Texte fourni —

Lil Berete est un jeune vétéran. Nous avons discuté avec le rappeur torontois quelques jours avant son 20e anniversaire à propos de la version de luxe de son plus récent « mixtape », Icebreaker 2 (lancé le 9 avril 2021). « Vous pouvez vous attendre à une œuvre bonifiée de la part de Lil Berete, aucun doute », dit-il au sujet de la différence entre cette version et la version originale parue il y a quelques mois. « Mon “mixtape” originale était carrément une explication de ce que j’ai vécu, de ce que je vis chaque jour. La version de luxe est totalement axée sur les “vibes”. Mon auditoire est beaucoup dans la rue, c’est sûr, mais ce ne sont pas des hymnes à la rue. Les versions de luxe, je les ai plus pensées pour les clubs. Je veux que chacune de ces pièces soit un “hit” dans les clubs. »

Icebreaker 2 s’inscrit dans la foulée d’une série de simples que Lil Berete a lancés au cours de la dernière année et qui ont cumulés plus de 50 millions de « streams », dont 20 millions uniquement sur YouTube. Et après plusieurs simples à l’échelle nationale et internationale avec la nouvelle génération d’artistes britanniques – Loski, Nafe Smallz, Headie One, Deno –, Lil Berete a réellement solidifié son statut d’artiste international.

Icebreaker 2 est la suite, nominalement, de Icebreaker, son mixtape précédent paru en 2018 alors qu’il n’avait que 17 ans. À l’époque, le MC originaire du quartier Regent Park de Toronto était sous contrat avec la légendaire maison de disque XL Recordings connue notamment pour avoir mis sous contrat et lancé Adele vers le statut de super vedette sont elle jouit aujourd’hui. Icebreaker 2 est cependant un projet indépendant, puisque ses liens avec XL ont été rompus, ce qui l’a obligé à revoir ses perspectives.

« J’ai appris à garder mon calme », dit Lil Berete. « J’ai appris à économiser mon argent. Quand je suis sorti de mon contrat, j’ai dû m’adapter à une toute nouvelle vie. Un peu comme si j’étais emprisonné et que je redécouvrais ma liberté… J’ai appris à être en contrôle et concentré. Mais je n’ai jamais arrêté de faire de la musique. J’ai appris plein de choses sur l’industrie, notamment le fait d’être propriétaire de tes bandes maîtresses. J’ai appris des trucs que personne ne sait, mais je ne vais pas donner ces conseils gratuitement. Tout ce que je sais, c’est que je sais ce que je fais quand je suis dans l’instant présent. »

“Mon “hood” au complet me voyait comme un Dieu, mais j’ai des problèmes personnels et financiers, comme tout le monde”

Cette notion d’être dans le moment présent se reflète également dans le processus créatif de Lil Berete. « Il est plus naturel, plus à jour », explique-t-il. « Des fois j’écris un truc et quand je mets un “beat” dessus deux ou trois semaines plus tard, le sens du texte a déjà changé pour moi… Mais si je vais en studio aujourd’hui et que je dis ce que j’ai à dire aujourd’hui, je vais réaliser, quelques mois plus tard quand je vais réentendre ce morceau, que j’étais en colère ce jour-là. Je me souviens de la journée où j’ai enregistré cette chanson. À l’opposé, si j’écris un truc une journée, mais que je ne vais en studio que deux, trois, quatre ou cinq jours plus tard, je ne serai plus nécessairement dans le même état d’esprit. »

Extrait des données —
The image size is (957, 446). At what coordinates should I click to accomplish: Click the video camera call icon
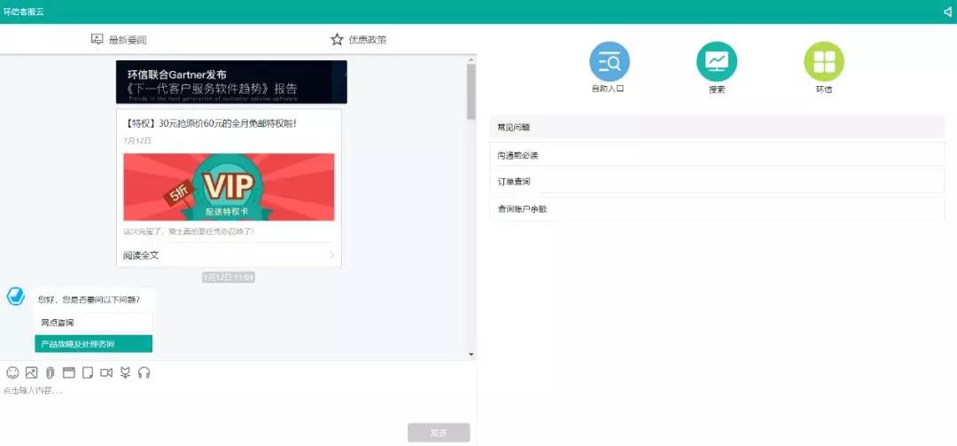106,372
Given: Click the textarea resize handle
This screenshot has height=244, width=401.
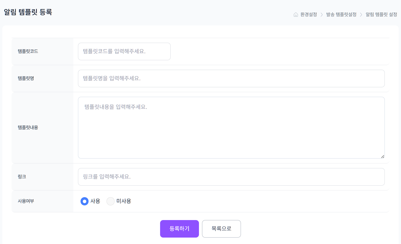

Exercice — Reprenez le texte sur le rappeur Lil Berete là où il s'arrête et poursuivez-le. La liste ne sert à rien ici.

Résultat —
C’est donc pour cette raison que le processus d’écriture de Lil Berete a changé : il a pratiquement cessé d’utiliser son appareil mobile – ou même un stylo – pour écrire ses textes et il a pleinement confiance que cela l’a aidé à devenir un meilleur auteur-compositeur. « Tu sais comment un chanteur peut parfaire sa voix? » demande-t-il de manière purement rhétorique. « J’ai eu le même sentiment. Je ne savais pas quel genre de rappeur je voulais être, je ne savais pas si je voulais être un gars “straight” ou un de ces rappeurs avec une voix dingue. Bref, j’ai trouvé ma zone de confort. »

Sur Icebreaker 2, la voix souvent modulée de Lil Berete tricote sur des morceaux comme ses récents simples « War Ready » et « Painallgo », c’est-à-dire avec un sens de la mélodie qu’il dit retenir de sa mère, Cheka Katenen Dioubate, une chanteuse Djeli de la Guinée dont la culture mandingue encourage l’héritage générationnel de la musicalité. « Je ne pense pas à la mélodie », dit Lil Berete. « Les mélodies me viennent naturellement. Ma mère était chanteuse, elle faisait partie de la tradition griot, alors les mélodies sont déjà toutes là. Plein de gens pensent que j’ai toutes ces mélodies hallucinantes, sauf qu’ils ne comprennent pas vraiment ce que j’essaie de dire. Quand t’as comprris ce que je veux dire, le “feeling” change complètement. »

Dans sa musique, Lil Berete fait preuve d’une fierté et d’une loyauté farouches à l’égard de ses amis du quartier de Regent Park, le plus ancien quartier de logements sociaux du Canada, dont les habitants ont été historiquement marginalisés de manière systémique et ont récemment été confrontés au grand bouleversement de la gentrification. Par conséquent, le jeune rappeur sait que même sa capacité passée à décrocher un contrat de disque au Royaume-Uni et à tourner des vidéos à Saint-Vincent est tempérée par une réalité qui se reflète dans sa musique et qui le pousse à persévérer.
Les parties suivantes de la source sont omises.